Eating wasn’t too good today either, but I’m finishing off
the day by going to see "LeatherHeads".
Posted in Training
Friday, April 18th, 2008
Well, it’s finally Friday!! It’s been a tough week
being off my favorite Supplements. With my leg issues
I decided to do Shoulder work to give the legs a break.
Shoulders
Seated DB Lateral Raise (Singles): 2×10x20#, 1×8x25#
Superset with …
Seated DB Front Raise: 1×10x20#, 1×5x20#, 1×8x25#
Smith-Mach. Seated Mil. Press: 1×10x115#, 1×8x135#, 1×8x155#, 1×12x115#
Smith-Mach. Wide Grip Rear Delt Shrug: 1×10x135#, 1×8x155#, 1×6x175#
Standing Overhead BB Press: 1×15x45#, 1×15x65#, 1×10x85#
Standing DB Lateral Raise (Singles): 1×10x20#, 1×8x25#
These last two exercises were done after the Trap exercise
Traps
BB Shrug: 1×10x135#, 1×8x185#(H), 2×6x235#(H)
I feel the need for the HOT TUB!! LOL
Posted in Training
Thursday, April 17th, 2008
Boy, I’ll tell ya. I just didn’t feel like hitting the
gym today. But I did! I didn’t work all the upper body like
I wanted, but I managed a pretty good chest and not-so-bad
back workout.
Chest
Smith-Mach. Flat Bench Press: 1×8x185#, 1×6x205#, 1×4x225#
Smith-Mach. Incline Bench Press: 1×8x135#, 1×8x155#, 1×6x175#
Hammer-Strength Iso-Lat Hi-Row: 1×10x70#, 1×10x80#, 1×8x90#
Weights are for each side
Hammer-Strength Iso-Lat Lo-Row: 1×10x70#, 1×10x80#, 1×8x95#
Weights are for each side
Incline DB Bench Press: 1×12x40#, 1×10x50#, 1×8x60#
Ok, that’s all. Not impressive but considering I’ve really been
lacking in the motivation department, I’ll take it.
No Cardio
Posted in Training
Tuesday, April 15th, 2008
Today was LEG day, pretty much based on the
BFL style.
LEGS
Smith-Mach. Squat: 1×12x135#, 1×12x185#, 1×10x205#
Pain in my right knee area still, so stopped the Squats!

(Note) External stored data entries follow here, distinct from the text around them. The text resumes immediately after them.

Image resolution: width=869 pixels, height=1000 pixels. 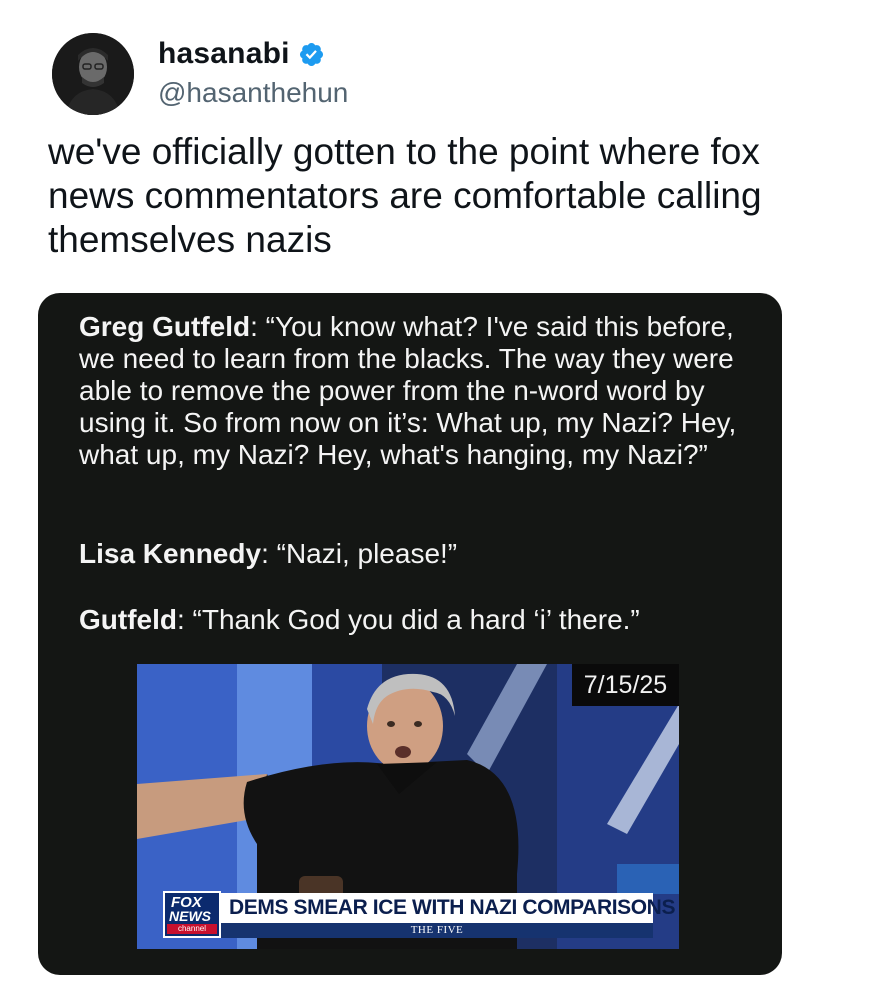 What do you see at coordinates (253, 93) in the screenshot?
I see `author-handle: @hasanthehun` at bounding box center [253, 93].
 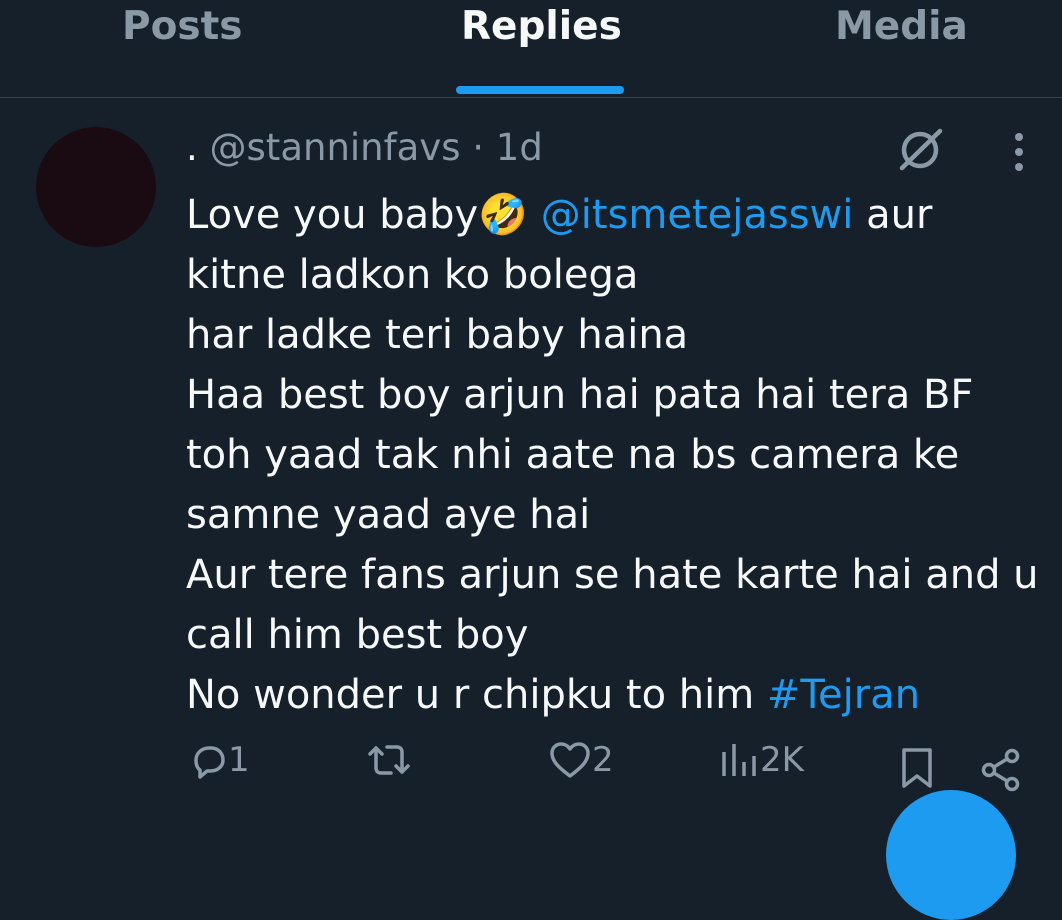 What do you see at coordinates (580, 395) in the screenshot?
I see `tweet-line: Haa best boy arjun hai pata hai tera BF` at bounding box center [580, 395].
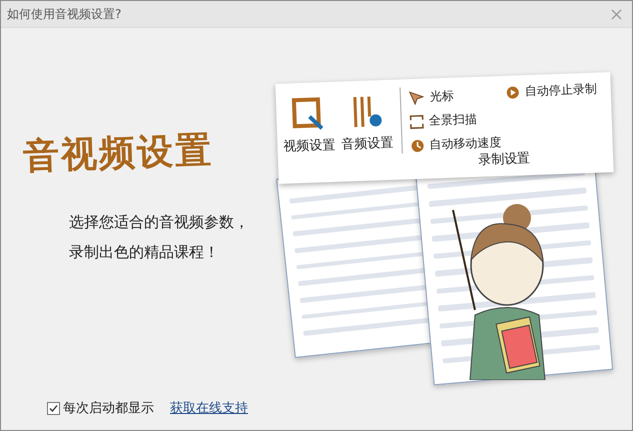 The height and width of the screenshot is (431, 633). I want to click on ribbon-button-label: 音频设置, so click(368, 144).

45* Leg Press: 1×12x270#, 1×10x360#, 1×8x450#, 1×6x540#
Supersets with Calf Press
Calf Press: 1×12x270#, 1×10x360#, 1×8x450#, 1×6x540#
Leg Extensions: 1×12x80#, 1×10x90#, 1×8x105#, 1×6x125#
Hack Squats: 1×12x270#, 1×10x360#, 1×8x450#, 1×6x540#
Hack Squats don’t seem to bother my leg like regular squats
Not a GREAT workout, but a good workout just the same.
No Cardio Today
Posted in Training
Monday, April 14th, 2008
Restful weekend with plenty of cheat foods soooo
it’s time to get crack’n!!
Upper Body Work
DB Incline Bench Press: 1×12x35#, 1×10x40#, 1×8x45#, 1×6x50#
Hammer-Strength Iso-Lat High-Row: 1×12x80#, 1×10x100#, 1×8x115#, 1×6x125#
Weights are for each arm
BB Bench Press: 1×12x115#, 1×10x135#, 1×8x155#, 1×6x165#
Seated Cable Row (v-bar): 1×12x100#, 1×10x120#, 1×8x130#, 1×6x140#
Hammer-Strength Iso-Lat Shoulder Press: 1×12x35#, 1×10x45#, 1×8x55#, 1×6x60#
Weights are for each arm
Wide Grip Lat Pull Down: 1×12x100#, 1×10x110#, 1×8x120#, 1×6x130#
Minimal rest between sets and exercises made this a great workout!
Total time was about 47 minutes!!
Cardio
Treadmill: 20 minutes HIIT I do mean HIIT too!!